#### Passage given:
We say that an algorithm \(\mathcal{A}\) is no-regret if \(\forall \ell_1 \ldots \ell_T \ldots \in [0,1]\) with \(\textbf{p}^t \in \Delta_n\) chosen as \(\textbf{p}^t \leftarrow \mathcal{A}(\ell_1,\ldots,\ell_{t-1})\)
\[\frac{1}{T} \left( \sum_{t=1}^T{\textbf{p}^t \cdot \boldsymbol{\ell}^t} - \min_{p\in \Delta_n}{\sum_{t=1}^{T}{\textbf{p} \cdot \boldsymbol{\ell}^t}} \right) = \epsilon_T = O(1)\]-
\[\min_{p\in \Delta_n}{\sum_{t=1}^{T}{\textbf{p}^t \cdot \boldsymbol{\ell}_t}} = \min_{i=1\ldots n}{\sum_{t=1}^{T}{\textbf{e}_i \cdot \boldsymbol{\ell}^t}}\] -
- EWA is as no-regret algorithm with \(\epsilon_T \leq \frac{\log N + \sqrt{2 T \log N}}{T} = \frac{\log N}{T} + \sqrt{\frac{2\log N}{T}}\)

#### Tasks for this exercise:
1. Answer these about the passage on no-regret algorithms:
(a) From which set is each \(\textbf{p}^t\) chosen?
(b) Which algorithm does the passage name as no-regret?
(c) The minimum over \(p \in \Delta_n\) is rewritten as a minimum over which index range?
2. Write the next part of the passage on no-regret algorithms, starting after the bound on \(\epsilon_T\) for EWA.

#### Information shown:
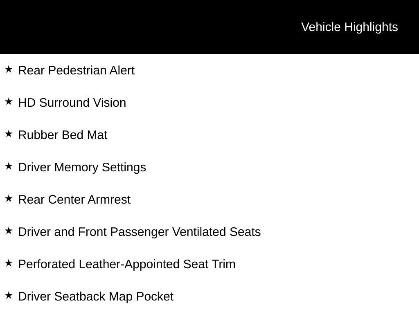The height and width of the screenshot is (314, 419).
Task: Open Perforated Leather-Appointed Seat Trim text
Action: coord(127,265)
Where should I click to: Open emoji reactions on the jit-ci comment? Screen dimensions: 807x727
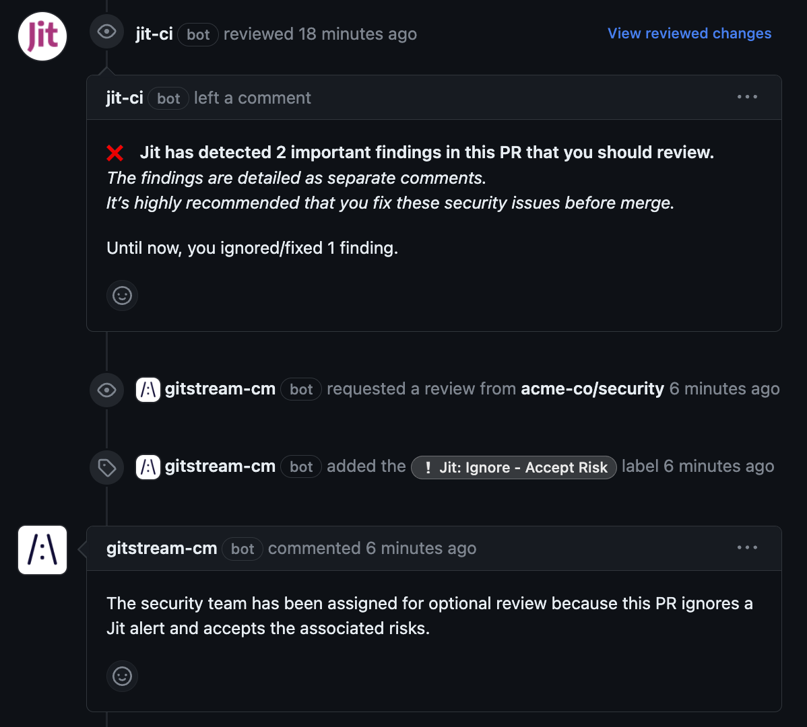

#### Expected outputs:
1.
(a) \(\Delta_n\)
(b) EWA
(c) \(i = 1 \ldots n\)

2.
- No regret algorithm performs well even in worst case ( e.g. loss chosen against p )
No-Regret Happy theorem
Let \(M\) be \(\mathbb{R}^{n\times m},\,\, \mathcal{A}\) be a no-regret algorithm.
For \(t = 1 \ldots T\),
- \(\textbf{p}^t\) is chosen as \(\mathcal{A}(\ell_1,\ldots,\ell_{t-1}), \text{ where } \ell_s = Mq_s (s = 1\ldots t-1)\)
- \(\textbf{q}^t\) is chosen as \(\textbf{q}^t = \operatorname*{argmax}_{\textbf{q}\in \Delta_m}{\textbf{p}^t \cdot \textbf{M} \textbf{q}}\;\;\;\; \text{ a.k.a.most adversary nature}\)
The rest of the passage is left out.